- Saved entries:

------------------------------------------------------------

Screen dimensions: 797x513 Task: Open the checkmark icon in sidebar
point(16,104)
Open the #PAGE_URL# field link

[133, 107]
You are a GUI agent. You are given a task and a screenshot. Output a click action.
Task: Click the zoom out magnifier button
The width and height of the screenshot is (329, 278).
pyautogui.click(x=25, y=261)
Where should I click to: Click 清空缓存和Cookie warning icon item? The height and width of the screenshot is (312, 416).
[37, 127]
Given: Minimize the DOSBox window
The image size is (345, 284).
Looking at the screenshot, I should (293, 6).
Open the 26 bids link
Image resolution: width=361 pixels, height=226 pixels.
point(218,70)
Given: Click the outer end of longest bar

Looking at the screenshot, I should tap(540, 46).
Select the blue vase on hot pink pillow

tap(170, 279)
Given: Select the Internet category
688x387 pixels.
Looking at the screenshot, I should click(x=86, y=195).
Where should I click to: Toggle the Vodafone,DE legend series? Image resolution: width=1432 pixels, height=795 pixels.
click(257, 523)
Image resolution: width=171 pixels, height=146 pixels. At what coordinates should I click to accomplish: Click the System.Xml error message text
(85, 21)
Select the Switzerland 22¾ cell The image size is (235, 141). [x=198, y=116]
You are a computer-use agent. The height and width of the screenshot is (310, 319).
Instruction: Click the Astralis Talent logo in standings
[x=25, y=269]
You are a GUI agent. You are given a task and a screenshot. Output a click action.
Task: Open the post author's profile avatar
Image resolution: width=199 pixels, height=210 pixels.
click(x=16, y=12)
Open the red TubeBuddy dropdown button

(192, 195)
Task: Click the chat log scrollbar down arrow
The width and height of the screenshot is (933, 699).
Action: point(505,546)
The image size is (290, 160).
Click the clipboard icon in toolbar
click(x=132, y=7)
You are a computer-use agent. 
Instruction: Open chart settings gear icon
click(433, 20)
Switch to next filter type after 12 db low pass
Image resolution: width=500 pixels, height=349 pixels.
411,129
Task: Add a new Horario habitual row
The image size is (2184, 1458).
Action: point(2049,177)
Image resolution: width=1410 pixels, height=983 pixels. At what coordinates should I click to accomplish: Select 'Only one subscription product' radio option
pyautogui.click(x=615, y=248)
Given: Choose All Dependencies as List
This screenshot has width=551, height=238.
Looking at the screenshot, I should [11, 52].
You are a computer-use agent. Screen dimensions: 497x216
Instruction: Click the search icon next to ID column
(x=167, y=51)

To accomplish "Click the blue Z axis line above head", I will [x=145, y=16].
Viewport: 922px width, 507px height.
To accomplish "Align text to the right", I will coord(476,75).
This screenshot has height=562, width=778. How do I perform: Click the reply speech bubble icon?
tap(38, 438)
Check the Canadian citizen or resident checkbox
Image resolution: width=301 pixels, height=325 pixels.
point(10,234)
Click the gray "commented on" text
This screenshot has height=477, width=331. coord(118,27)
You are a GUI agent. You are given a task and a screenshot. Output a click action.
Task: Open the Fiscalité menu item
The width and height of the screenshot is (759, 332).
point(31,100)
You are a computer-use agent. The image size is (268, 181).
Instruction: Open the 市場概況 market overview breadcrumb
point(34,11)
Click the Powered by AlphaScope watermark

------------------------------------------------------------

- EXERCISE GOAL:
Each line above should be reproduced exactly, with nothing omitted.

- THE COMPLETED TASK:
Screen dimensions: 797x513 Task: Open the checkmark icon in sidebar
point(16,104)
Open the #PAGE_URL# field link

[133, 107]
You are a GUI agent. You are given a task and a screenshot. Output a click action.
Task: Click the zoom out magnifier button
The width and height of the screenshot is (329, 278).
pyautogui.click(x=25, y=261)
Where should I click to: Click 清空缓存和Cookie warning icon item? The height and width of the screenshot is (312, 416).
[37, 127]
Given: Minimize the DOSBox window
The image size is (345, 284).
Looking at the screenshot, I should (293, 6).
Open the 26 bids link
Image resolution: width=361 pixels, height=226 pixels.
point(218,70)
Given: Click the outer end of longest bar

Looking at the screenshot, I should tap(540, 46).
Select the blue vase on hot pink pillow

tap(170, 279)
Given: Select the Internet category
688x387 pixels.
Looking at the screenshot, I should click(x=86, y=195).
Where should I click to: Toggle the Vodafone,DE legend series? Image resolution: width=1432 pixels, height=795 pixels.
click(257, 523)
Image resolution: width=171 pixels, height=146 pixels. At what coordinates should I click to accomplish: Click the System.Xml error message text
(85, 21)
Select the Switzerland 22¾ cell The image size is (235, 141). [x=198, y=116]
You are a computer-use agent. The height and width of the screenshot is (310, 319).
Instruction: Click the Astralis Talent logo in standings
[x=25, y=269]
You are a GUI agent. You are given a task and a screenshot. Output a click action.
Task: Open the post author's profile avatar
Image resolution: width=199 pixels, height=210 pixels.
click(x=16, y=12)
Open the red TubeBuddy dropdown button

(192, 195)
Task: Click the chat log scrollbar down arrow
The width and height of the screenshot is (933, 699).
Action: point(505,546)
The image size is (290, 160).
Click the clipboard icon in toolbar
click(x=132, y=7)
You are a computer-use agent. 
Instruction: Open chart settings gear icon
click(433, 20)
Switch to next filter type after 12 db low pass
Image resolution: width=500 pixels, height=349 pixels.
411,129
Task: Add a new Horario habitual row
The image size is (2184, 1458).
Action: point(2049,177)
Image resolution: width=1410 pixels, height=983 pixels. At what coordinates should I click to accomplish: Select 'Only one subscription product' radio option
pyautogui.click(x=615, y=248)
Given: Choose All Dependencies as List
This screenshot has width=551, height=238.
Looking at the screenshot, I should [11, 52].
You are a computer-use agent. Screen dimensions: 497x216
Instruction: Click the search icon next to ID column
(x=167, y=51)

To accomplish "Click the blue Z axis line above head", I will [x=145, y=16].
Viewport: 922px width, 507px height.
To accomplish "Align text to the right", I will coord(476,75).
This screenshot has height=562, width=778. How do I perform: Click the reply speech bubble icon?
tap(38, 438)
Check the Canadian citizen or resident checkbox
Image resolution: width=301 pixels, height=325 pixels.
point(10,234)
Click the gray "commented on" text
This screenshot has height=477, width=331. coord(118,27)
You are a GUI agent. You are given a task and a screenshot. Output a click action.
Task: Open the Fiscalité menu item
The width and height of the screenshot is (759, 332).
point(31,100)
You are a computer-use agent. The image size is (268, 181).
Instruction: Open the 市場概況 market overview breadcrumb
point(34,11)
Click the Powered by AlphaScope watermark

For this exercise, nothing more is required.